Unveiling the influence of the various-membered ring structures on the performance of Ir(iii) complexes: phosphorescent quantum yields and stabilities

For the heteroleptic Ir(iii) complexes, unveiling the role of ancillary ligands is significant for designing excellent phosphorescent materials. In this investigation, density functional theory (DFT) and time-dependent density functional theory were employed to unveil the influence of various ancillary ligands on the emission wavelengths, radiative/non-radiative decay processes and stabilities. The results indicate that the different various-membered ring structures originating from different ancillary ligands can result in a slight effect on the emission wavelengths, radiative decay rates and the rate-determining steps of temperature-dependent decay processes.

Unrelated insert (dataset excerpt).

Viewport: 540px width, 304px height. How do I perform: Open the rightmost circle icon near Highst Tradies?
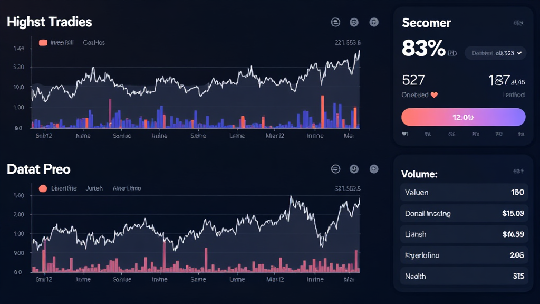tap(374, 22)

However, the reorganization energies can be perturbed efficiently because the vibration forms could be changed by employing different coordination environments. Besides, the stabilities of Ir(iii) complexes are also explored by detaching the auxiliary ligand. The stabilities of Ir(iii) complexes are closely related to the various-membered ring structures. These results can provide some valuable and useful information for designing excellent heteroleptic Ir(iii) complexes as phosphorescent materials in the field of organic light-emitting diodes (OLEDs).

Automated summary

In this investigation, the influence of various ancillary ligands on the emission wavelengths, decay processes and stabilities of heteroleptic Ir(iii) complexes was unveiled using density functional theory and time-dependent density functional theory. It was found that the different structures originating from different ancillary ligands had a slight effect on the emission wavelengths and decay rates, but could efficiently perturb the reorganization energies. The stabilities of Ir(iii) complexes were closely related to the various-membered ring structures. These findings provide valuable information for designing excellent phosphorescent materials for OLEDs.